JOURNAL ARTICLE

Blunt traumatic hematuria in children. Is a simplified algorithm justified?

Marcos R Perez-Brayfield, John M Gatti, Edwin A Smith, Bruce Broecker, Charlotte Massad, Hal Scherz, Andrew J Kirsch
Journal of Urology 2002, 167 (6): 2543-6; discussion 2546-7
11992085

PURPOSE: We determined whether radiographic evaluation is indicated in all children with traumatic hematuria.

MATERIALS AND METHODS: We retrospectively reviewed the records of 110 children from 1992 to 1999 diagnosed with blunt trauma and hematuria. It is routine practice at our emergency department to perform radiographic evaluation in all children with hematuria regardless of the degree. Each chart was evaluated for the mechanism of injury, degree of hematuria, hypotension, imaging studies, renal injury, renal anomalies, associated injuries and outcome.

RESULTS: A total of 110 patients 1 to 18 years old (mean age 9) were identified. The most common mechanism of injury was motor vehicle accident in 37 children (34%), followed by a fall in 32 (29%). Grades I to V renal injury was present in 5, 6, 6, 6 and 1 cases, respectively (22%), while 1 (0.9%) involved ureteropelvic junction avulsion. No child had renal pedicle injury. In 9 patients renal anomalies were detected incidentally. Of the 110 patients 101 underwent radiographic evaluation, including computerized tomography in 97 (88%). The 24 patients (22%) with significant renal injury and all with incidentally diagnosed renal anomalies had 50 or greater red blood cells per high power field on urinalysis, while 1 with ureteropelvic junction avulsion presented without hematuria. Hypotension was present in only 3 patients (2.7%), who also had associated injuries, including 2 who presented with renal injury. All 3 with associated injuries. Associated injuries were identified in 11 of 25 patients (44%). The 9 patients (8%) who did not undergo radiographic imaging had negative results on repeat urinalysis with an excellent outcome.

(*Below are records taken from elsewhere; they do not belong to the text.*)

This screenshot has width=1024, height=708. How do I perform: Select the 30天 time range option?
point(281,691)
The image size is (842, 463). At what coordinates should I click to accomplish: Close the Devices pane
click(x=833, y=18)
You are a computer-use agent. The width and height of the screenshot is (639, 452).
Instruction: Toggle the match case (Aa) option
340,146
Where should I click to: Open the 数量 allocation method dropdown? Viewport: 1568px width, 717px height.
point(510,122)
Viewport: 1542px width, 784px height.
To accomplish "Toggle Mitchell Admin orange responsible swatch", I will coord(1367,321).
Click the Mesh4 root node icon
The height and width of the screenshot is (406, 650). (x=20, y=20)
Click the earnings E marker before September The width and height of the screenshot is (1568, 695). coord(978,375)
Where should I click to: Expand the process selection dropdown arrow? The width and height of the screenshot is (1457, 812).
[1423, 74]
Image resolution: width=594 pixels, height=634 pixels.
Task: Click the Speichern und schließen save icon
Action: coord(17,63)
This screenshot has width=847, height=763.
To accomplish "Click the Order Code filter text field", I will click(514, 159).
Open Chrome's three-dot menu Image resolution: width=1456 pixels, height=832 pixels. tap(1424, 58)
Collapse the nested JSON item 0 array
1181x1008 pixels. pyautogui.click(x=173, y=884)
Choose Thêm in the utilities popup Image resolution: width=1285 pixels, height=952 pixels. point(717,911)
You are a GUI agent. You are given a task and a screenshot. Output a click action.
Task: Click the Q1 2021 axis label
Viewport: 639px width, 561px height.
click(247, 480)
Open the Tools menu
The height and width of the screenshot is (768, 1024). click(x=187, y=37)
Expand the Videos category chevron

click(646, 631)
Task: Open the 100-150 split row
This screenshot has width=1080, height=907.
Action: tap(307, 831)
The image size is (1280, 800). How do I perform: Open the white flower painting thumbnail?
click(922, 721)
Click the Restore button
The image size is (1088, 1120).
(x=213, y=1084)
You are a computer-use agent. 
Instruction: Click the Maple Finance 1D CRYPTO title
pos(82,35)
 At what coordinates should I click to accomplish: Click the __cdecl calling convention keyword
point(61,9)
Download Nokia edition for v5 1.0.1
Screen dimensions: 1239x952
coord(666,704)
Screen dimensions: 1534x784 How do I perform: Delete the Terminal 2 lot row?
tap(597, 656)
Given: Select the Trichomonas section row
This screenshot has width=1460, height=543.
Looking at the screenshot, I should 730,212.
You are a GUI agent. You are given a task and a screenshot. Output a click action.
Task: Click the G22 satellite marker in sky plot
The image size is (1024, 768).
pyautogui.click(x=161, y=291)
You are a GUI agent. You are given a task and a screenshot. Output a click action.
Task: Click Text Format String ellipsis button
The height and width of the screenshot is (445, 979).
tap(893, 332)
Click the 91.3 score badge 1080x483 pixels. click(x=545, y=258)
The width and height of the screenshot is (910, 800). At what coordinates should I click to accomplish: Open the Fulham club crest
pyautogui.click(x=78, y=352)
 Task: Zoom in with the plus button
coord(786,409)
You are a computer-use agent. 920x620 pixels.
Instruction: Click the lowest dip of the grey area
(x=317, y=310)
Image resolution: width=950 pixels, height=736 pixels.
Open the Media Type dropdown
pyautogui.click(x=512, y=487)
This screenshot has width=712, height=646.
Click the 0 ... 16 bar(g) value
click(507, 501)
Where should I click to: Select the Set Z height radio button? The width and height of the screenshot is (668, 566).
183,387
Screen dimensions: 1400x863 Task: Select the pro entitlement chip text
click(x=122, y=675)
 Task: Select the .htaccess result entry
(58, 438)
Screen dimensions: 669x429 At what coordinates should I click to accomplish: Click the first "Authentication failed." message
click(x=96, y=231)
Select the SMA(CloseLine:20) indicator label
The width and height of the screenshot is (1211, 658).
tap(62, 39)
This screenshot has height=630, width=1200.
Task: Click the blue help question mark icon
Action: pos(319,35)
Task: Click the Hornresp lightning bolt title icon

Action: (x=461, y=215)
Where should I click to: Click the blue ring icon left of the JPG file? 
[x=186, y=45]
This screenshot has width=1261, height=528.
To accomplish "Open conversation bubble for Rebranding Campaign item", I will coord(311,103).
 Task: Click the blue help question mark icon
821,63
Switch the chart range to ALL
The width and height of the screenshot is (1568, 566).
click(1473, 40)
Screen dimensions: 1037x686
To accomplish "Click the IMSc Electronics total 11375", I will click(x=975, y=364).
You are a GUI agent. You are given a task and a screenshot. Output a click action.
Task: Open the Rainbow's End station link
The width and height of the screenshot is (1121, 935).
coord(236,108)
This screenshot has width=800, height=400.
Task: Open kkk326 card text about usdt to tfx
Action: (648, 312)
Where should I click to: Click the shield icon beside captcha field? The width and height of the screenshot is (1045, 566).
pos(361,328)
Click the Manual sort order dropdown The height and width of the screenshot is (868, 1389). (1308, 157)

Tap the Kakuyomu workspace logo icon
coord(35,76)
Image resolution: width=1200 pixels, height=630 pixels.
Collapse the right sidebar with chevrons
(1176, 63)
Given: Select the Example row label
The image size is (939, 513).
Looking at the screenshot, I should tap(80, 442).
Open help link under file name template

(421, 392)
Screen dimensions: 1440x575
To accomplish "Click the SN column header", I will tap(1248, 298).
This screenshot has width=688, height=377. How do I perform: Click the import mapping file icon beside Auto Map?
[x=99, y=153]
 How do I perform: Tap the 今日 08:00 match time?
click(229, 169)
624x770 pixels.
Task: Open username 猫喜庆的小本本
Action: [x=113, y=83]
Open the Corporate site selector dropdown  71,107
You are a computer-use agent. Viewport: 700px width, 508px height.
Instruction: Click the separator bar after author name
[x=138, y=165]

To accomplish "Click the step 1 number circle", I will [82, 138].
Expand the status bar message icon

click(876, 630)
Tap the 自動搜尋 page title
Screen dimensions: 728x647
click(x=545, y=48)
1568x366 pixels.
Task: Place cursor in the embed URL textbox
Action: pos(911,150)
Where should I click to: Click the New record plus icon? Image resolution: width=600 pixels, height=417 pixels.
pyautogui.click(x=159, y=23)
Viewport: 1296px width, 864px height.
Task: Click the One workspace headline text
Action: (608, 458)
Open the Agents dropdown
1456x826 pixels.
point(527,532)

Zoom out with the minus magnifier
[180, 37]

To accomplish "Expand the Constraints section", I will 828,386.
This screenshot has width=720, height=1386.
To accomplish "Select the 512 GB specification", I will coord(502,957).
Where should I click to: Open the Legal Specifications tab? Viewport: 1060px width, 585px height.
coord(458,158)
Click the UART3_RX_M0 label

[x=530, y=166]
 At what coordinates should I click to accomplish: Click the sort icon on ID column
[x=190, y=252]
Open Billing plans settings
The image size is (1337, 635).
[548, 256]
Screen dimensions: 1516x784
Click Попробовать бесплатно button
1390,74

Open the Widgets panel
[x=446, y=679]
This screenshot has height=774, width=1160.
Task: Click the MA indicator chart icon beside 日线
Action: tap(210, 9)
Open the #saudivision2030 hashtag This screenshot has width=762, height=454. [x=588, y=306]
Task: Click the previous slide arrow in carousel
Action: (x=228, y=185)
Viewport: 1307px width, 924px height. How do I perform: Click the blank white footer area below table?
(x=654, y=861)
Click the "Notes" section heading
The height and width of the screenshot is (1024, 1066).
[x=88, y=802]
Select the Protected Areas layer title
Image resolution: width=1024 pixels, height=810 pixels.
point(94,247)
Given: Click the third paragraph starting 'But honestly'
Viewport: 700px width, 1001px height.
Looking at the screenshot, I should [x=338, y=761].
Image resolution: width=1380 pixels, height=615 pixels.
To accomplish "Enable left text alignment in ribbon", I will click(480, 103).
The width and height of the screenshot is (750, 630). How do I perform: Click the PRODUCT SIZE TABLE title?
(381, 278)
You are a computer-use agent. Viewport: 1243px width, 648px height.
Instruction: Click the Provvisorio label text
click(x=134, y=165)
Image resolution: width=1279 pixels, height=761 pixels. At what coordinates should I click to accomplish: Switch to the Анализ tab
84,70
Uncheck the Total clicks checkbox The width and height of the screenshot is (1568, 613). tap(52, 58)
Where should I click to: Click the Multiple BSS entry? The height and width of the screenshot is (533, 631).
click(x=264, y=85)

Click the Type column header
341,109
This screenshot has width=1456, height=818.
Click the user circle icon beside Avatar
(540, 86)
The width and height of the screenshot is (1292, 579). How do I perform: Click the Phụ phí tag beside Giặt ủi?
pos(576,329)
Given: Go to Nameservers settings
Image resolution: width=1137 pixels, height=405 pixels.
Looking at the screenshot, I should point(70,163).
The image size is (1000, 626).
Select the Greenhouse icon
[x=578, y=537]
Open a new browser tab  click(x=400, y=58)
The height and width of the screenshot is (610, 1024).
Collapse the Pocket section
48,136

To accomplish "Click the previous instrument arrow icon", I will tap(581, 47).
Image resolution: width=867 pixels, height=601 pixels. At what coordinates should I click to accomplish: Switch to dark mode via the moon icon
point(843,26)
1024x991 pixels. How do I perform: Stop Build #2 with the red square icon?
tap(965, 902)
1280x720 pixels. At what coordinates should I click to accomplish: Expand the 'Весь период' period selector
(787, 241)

CONCLUSIONS: We recommend that radiological evaluation consisting of abdominal and pelvic computerized tomography should be performed only in patients with 50 or greater red blood cells on urinalysis, hypotension at presentation to the emergency room or based on the severity of mechanism of injury, for example high speed motor vehicle accident deceleration injuries. The patient who presented with ureteropelvic junction avulsion without hematuria would have undergone imaging considering the mechanism of injury and number of associated injuries.